Entries for locating text and elements
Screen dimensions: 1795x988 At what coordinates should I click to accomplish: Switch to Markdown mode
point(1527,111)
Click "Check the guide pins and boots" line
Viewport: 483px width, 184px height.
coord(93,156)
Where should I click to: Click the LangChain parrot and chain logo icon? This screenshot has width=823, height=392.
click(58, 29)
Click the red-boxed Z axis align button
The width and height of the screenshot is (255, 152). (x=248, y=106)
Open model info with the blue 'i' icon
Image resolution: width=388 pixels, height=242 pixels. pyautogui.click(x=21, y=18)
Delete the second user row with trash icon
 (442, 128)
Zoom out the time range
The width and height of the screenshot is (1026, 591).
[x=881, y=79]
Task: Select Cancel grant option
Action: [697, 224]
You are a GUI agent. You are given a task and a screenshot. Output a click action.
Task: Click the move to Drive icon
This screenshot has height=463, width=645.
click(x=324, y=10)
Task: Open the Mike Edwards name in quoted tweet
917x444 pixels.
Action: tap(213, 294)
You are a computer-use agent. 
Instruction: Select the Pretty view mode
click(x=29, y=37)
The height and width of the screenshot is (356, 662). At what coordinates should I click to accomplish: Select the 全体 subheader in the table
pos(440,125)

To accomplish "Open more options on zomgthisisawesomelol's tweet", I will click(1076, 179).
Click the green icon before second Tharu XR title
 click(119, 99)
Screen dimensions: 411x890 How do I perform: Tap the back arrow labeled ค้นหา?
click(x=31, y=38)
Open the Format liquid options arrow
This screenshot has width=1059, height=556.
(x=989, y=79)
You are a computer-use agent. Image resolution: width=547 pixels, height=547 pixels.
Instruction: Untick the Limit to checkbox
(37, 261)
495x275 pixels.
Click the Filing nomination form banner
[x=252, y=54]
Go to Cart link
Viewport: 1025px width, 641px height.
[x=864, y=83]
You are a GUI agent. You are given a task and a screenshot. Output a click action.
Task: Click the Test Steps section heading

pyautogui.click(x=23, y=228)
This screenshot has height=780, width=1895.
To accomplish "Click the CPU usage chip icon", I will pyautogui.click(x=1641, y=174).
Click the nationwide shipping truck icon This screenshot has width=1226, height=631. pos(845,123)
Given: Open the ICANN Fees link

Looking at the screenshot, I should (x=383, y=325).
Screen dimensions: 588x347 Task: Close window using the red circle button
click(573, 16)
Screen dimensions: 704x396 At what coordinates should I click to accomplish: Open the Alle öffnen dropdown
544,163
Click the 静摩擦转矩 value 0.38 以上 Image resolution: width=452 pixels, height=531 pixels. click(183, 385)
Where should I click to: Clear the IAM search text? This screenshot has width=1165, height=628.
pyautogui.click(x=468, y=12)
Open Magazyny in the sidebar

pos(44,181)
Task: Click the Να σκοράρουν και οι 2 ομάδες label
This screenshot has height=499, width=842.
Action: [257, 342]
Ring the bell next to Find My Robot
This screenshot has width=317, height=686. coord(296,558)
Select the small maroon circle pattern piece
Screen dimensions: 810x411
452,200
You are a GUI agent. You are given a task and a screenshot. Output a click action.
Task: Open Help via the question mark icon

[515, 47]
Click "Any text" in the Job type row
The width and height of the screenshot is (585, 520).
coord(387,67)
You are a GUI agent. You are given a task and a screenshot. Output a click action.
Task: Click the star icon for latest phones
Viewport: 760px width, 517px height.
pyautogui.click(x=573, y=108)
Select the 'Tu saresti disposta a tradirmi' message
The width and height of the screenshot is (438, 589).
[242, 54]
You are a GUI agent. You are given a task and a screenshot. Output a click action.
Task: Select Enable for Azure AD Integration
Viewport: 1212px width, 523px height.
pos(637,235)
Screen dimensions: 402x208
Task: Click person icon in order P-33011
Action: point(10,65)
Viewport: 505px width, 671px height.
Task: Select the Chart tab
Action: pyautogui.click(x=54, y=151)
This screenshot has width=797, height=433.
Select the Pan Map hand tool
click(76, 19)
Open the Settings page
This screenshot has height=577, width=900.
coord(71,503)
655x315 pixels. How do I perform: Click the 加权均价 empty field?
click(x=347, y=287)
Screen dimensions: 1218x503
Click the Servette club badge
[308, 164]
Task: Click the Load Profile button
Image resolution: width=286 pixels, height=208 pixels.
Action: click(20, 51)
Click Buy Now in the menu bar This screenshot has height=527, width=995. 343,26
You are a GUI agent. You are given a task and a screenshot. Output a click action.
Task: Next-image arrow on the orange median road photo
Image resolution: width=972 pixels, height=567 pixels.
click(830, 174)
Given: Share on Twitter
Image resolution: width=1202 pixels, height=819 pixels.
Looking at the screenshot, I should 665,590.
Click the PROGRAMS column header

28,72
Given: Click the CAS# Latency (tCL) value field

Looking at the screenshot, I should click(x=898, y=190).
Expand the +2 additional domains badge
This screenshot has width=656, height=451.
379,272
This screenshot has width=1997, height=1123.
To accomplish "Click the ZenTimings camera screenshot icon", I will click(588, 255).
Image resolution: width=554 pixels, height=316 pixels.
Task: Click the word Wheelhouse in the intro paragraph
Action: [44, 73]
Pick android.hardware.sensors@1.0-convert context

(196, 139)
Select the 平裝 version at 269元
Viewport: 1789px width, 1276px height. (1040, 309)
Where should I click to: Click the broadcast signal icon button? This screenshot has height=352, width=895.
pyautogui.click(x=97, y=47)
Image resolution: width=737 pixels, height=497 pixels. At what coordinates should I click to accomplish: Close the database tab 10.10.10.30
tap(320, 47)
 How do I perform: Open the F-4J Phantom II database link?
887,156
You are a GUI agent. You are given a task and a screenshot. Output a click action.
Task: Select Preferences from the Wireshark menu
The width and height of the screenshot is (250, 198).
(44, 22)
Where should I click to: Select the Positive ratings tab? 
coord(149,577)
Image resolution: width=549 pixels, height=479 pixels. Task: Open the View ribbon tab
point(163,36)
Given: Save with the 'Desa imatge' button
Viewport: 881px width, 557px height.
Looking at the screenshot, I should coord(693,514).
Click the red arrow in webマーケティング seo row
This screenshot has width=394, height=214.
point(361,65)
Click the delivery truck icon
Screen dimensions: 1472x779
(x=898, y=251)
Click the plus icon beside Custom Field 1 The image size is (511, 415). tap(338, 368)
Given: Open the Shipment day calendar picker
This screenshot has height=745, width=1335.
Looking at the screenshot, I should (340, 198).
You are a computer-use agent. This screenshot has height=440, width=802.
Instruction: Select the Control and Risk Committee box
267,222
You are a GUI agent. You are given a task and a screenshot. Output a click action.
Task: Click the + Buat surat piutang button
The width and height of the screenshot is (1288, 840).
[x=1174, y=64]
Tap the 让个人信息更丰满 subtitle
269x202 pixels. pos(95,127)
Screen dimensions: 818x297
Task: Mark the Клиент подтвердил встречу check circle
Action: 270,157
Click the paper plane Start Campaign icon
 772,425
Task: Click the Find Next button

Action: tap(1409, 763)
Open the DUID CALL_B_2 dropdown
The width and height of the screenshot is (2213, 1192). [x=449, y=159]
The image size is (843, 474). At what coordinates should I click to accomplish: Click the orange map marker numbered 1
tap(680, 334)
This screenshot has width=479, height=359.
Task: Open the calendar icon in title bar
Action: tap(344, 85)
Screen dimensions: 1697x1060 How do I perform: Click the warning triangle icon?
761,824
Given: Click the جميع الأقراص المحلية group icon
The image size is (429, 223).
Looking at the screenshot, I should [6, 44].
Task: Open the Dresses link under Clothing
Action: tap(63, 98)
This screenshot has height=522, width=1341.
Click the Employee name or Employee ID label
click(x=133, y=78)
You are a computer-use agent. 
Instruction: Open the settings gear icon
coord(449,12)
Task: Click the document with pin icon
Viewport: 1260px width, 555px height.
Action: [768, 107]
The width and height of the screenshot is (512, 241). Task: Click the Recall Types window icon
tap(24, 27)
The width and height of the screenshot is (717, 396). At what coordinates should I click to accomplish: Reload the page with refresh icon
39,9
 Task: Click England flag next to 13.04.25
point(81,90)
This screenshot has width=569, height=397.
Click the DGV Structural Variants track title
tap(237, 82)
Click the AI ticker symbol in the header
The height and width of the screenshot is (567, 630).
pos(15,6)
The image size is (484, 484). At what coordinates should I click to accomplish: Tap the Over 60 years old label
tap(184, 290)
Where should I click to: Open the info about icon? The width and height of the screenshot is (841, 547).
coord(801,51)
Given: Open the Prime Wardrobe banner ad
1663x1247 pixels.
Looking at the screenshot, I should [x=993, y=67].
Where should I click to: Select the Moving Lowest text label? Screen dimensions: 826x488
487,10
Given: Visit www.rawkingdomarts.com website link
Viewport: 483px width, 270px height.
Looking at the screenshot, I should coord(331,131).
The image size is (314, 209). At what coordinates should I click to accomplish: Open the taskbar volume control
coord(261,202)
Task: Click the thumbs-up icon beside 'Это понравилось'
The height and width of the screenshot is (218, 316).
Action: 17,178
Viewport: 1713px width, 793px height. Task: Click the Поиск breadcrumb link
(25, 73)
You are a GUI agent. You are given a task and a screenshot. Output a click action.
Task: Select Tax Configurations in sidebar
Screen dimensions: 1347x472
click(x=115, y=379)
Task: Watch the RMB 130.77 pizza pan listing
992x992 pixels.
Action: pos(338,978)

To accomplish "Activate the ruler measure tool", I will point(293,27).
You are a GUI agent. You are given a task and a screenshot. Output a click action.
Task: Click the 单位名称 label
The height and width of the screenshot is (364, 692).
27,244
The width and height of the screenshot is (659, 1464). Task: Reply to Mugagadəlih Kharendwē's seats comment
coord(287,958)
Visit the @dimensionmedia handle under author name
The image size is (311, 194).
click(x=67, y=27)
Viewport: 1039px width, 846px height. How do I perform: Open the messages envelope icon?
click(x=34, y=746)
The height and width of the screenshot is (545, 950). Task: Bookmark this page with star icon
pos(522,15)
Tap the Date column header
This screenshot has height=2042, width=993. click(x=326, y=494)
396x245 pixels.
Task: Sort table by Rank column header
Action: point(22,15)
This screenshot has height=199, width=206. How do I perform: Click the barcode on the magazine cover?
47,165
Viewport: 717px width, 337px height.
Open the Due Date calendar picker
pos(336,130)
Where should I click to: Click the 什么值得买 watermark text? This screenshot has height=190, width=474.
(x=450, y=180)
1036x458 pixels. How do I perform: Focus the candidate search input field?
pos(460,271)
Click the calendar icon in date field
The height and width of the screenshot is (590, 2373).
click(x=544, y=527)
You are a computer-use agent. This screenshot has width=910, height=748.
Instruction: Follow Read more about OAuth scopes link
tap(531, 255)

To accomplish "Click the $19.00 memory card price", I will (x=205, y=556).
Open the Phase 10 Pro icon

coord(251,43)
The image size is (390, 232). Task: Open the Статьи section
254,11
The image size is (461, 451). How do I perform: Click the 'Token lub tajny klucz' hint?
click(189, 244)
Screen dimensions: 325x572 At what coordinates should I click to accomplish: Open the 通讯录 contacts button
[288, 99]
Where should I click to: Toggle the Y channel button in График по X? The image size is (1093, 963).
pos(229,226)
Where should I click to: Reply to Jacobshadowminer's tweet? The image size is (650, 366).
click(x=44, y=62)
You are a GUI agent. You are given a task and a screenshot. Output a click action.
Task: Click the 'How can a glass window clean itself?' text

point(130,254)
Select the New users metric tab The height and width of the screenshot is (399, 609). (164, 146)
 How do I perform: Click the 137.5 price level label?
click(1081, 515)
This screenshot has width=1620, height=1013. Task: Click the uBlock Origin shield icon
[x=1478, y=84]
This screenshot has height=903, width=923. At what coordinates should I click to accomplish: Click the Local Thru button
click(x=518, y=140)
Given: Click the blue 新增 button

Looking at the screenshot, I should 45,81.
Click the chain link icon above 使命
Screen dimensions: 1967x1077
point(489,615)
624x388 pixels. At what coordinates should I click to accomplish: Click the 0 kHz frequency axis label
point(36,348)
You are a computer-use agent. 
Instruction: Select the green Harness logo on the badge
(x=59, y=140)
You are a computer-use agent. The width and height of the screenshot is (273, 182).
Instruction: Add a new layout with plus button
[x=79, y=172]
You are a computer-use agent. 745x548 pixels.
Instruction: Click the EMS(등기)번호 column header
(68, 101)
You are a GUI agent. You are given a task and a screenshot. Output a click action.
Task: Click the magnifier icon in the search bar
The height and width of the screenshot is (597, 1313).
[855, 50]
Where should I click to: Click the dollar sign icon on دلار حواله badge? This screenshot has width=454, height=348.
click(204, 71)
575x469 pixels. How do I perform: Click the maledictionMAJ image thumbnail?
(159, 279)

» WHAT THIS TASK INVOLVES
Format the lines from the one with "Click the paper plane Start Campaign icon" to the one with "Action: [768, 107]" as a Markdown table with the columns Row and Line, giving each line a row number and omitting blank lines.

» SOLUTION BELOW
| Row | Line |
|---|---|
| 1 | Click the paper plane Start Campaign icon |
| 2 |  772,425 |
| 3 | Task: Click the Find Next button |
| 4 | Action: tap(1409, 763) |
| 5 | Open the DUID CALL_B_2 dropdown |
| 6 | The width and height of the screenshot is (2213, 1192). [x=449, y=159] |
| 7 | The image size is (843, 474). At what coordinates should I click to accomplish: Click the orange map marker numbered 1 |
| 8 | tap(680, 334) |
| 9 | This screenshot has width=479, height=359. |
| 10 | Task: Open the calendar icon in title bar |
| 11 | Action: tap(344, 85) |
| 12 | Screen dimensions: 1697x1060 How do I perform: Click the warning triangle icon? |
| 13 | 761,824 |
| 14 | Given: Click the جميع الأقراص المحلية group icon |
| 15 | The image size is (429, 223). |
| 16 | Looking at the screenshot, I should [6, 44]. |
| 17 | Task: Open the Dresses link under Clothing |
| 18 | Action: tap(63, 98) |
| 19 | This screenshot has height=522, width=1341. |
| 20 | Click the Employee name or Employee ID label |
| 21 | click(x=133, y=78) |
| 22 | You are a computer-use agent.  |
| 23 | Instruction: Open the settings gear icon |
| 24 | coord(449,12) |
| 25 | Task: Click the document with pin icon |
| 26 | Viewport: 1260px width, 555px height. |
| 27 | Action: [768, 107] |